Records supplied below:

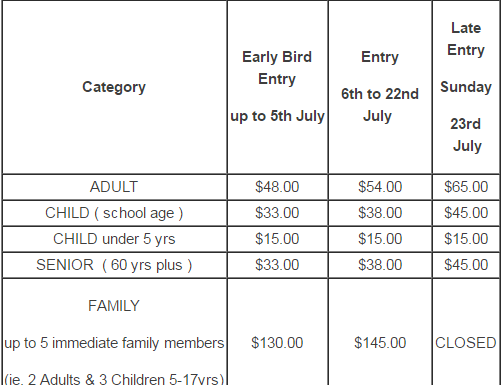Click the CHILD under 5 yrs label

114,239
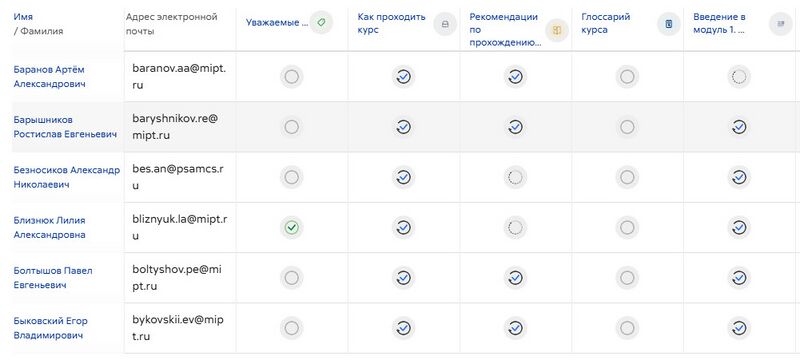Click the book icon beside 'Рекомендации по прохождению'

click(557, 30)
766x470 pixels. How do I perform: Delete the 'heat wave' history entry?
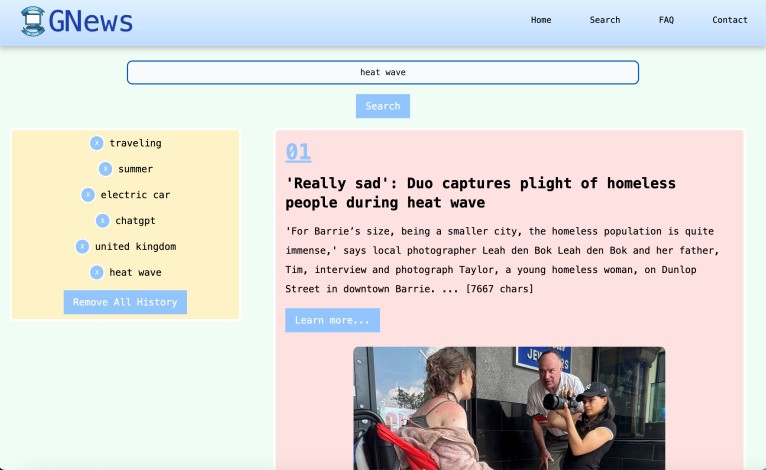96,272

End of Records supplied.

## To do
In the copy, leave out all pictures, and retype exactly each line from the one with "766x470 pixels. How" through the last line of the entries.

## Written response
766x470 pixels. How do I perform: Delete the 'heat wave' history entry?
96,272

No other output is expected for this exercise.